Au Congo, lorsqu’on parle des villes et des villages, il est souvent question des élites et des illettrés. A propos de la nouvelle élite mise en place au Congo, pour le pouvoir colonial belge qui l’a créée, les autorités socio-politiques ancestrales en sont exclues, de même les artisans, médecins, enseignants, sages-femmes, pêcheurs ou chasseurs traditionnels. Tous, quelques soient leur charisme ou leur savoir reconnu, sont réputés ignorants ; leur pratique et leur compagnie frappées d’interdit. Depuis l’époque coloniale, pour leur éducation, les jeunes des villages doivent s’éloigner d’eux et s’approcher plutôt des missionnaires ou des religieux installés dans les « missions catholiques », nouveaux villages coloniaux.
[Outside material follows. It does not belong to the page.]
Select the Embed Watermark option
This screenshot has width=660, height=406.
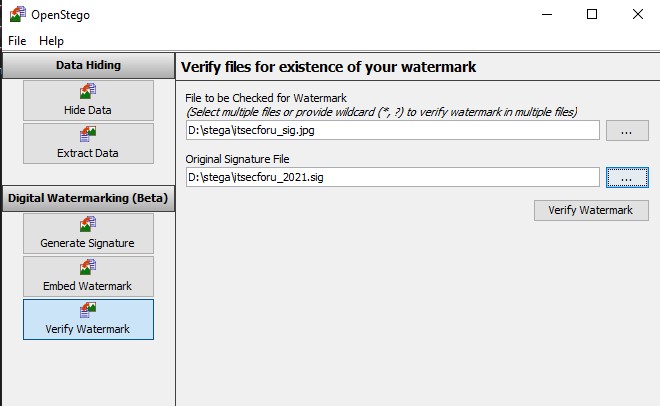[x=88, y=276]
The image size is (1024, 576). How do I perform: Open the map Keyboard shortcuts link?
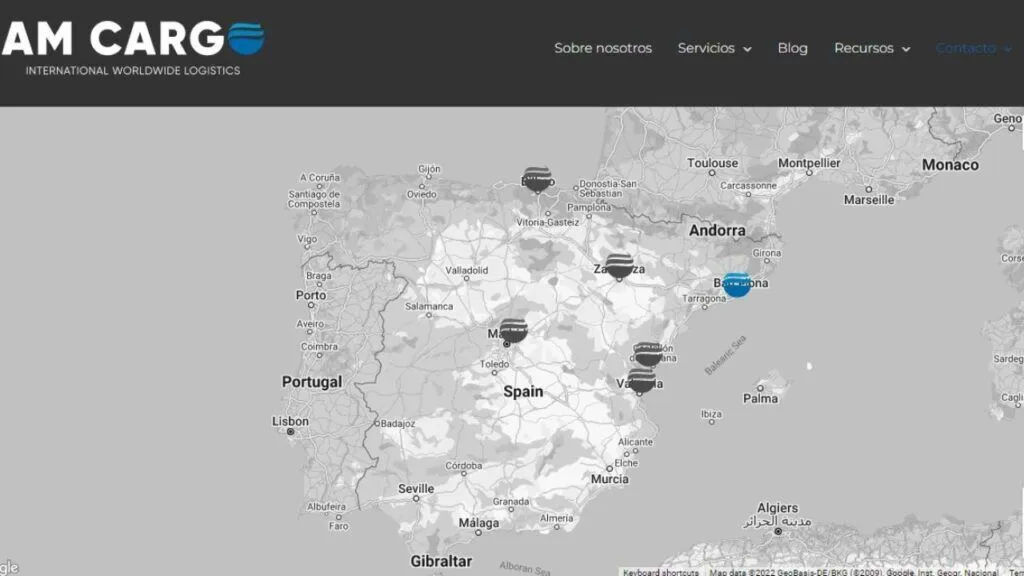pos(660,572)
Car le village traditionnel ancestral est assimilé au non-savoir, siège de l’imbécilité et de la bêtise. Les missions catholiques, elles, sont réputées être les lieux appropriés de formation de nouvelles élites. Le prêtre catholique, en col romain, maniant le latin, pouvant être élevé au rang épiscopal et cardinaliste, en constitue la figure de proue. Il est suivi de tous les autres : juristes, philosophes, agronomes, médecins, économistes, officiers, etc. Le colon ou le missionnaire belges, mêmes absents, demeurent les modèles éternels  (Jacques Vanderlinden, 1985, 44-45).

Ainsi donc, le village et sa sagesse ancestrale demeurent toujours interdits et les jeunes doivent les fuir pour se sauver. A l’époque vraiment coloniale, il était déconseillé aux séminaristes de s’en approcher durant leur formation. Ils devaient éviter leurs villages y compris leurs parents qui étaient dès lors des villageois comme les autres, c’est-à-dire des païens. Évidement le but visé reste toujours de stopper toute activité intellectuelle et productive dans des villages en faveur de la population elle-même. Elle doit plutôt être transformée en machines de production servile et plutôt gratuite. La production capitaliste en faveur des colons et leurs supplétifs se nourrit de la destruction des équilibres socio-économiques et politiques traditionnels. Il lui faut toujours une main-d’œuvre prête à servir dans les chantiers forestiers, les mines, les ports, les gares et les plantations.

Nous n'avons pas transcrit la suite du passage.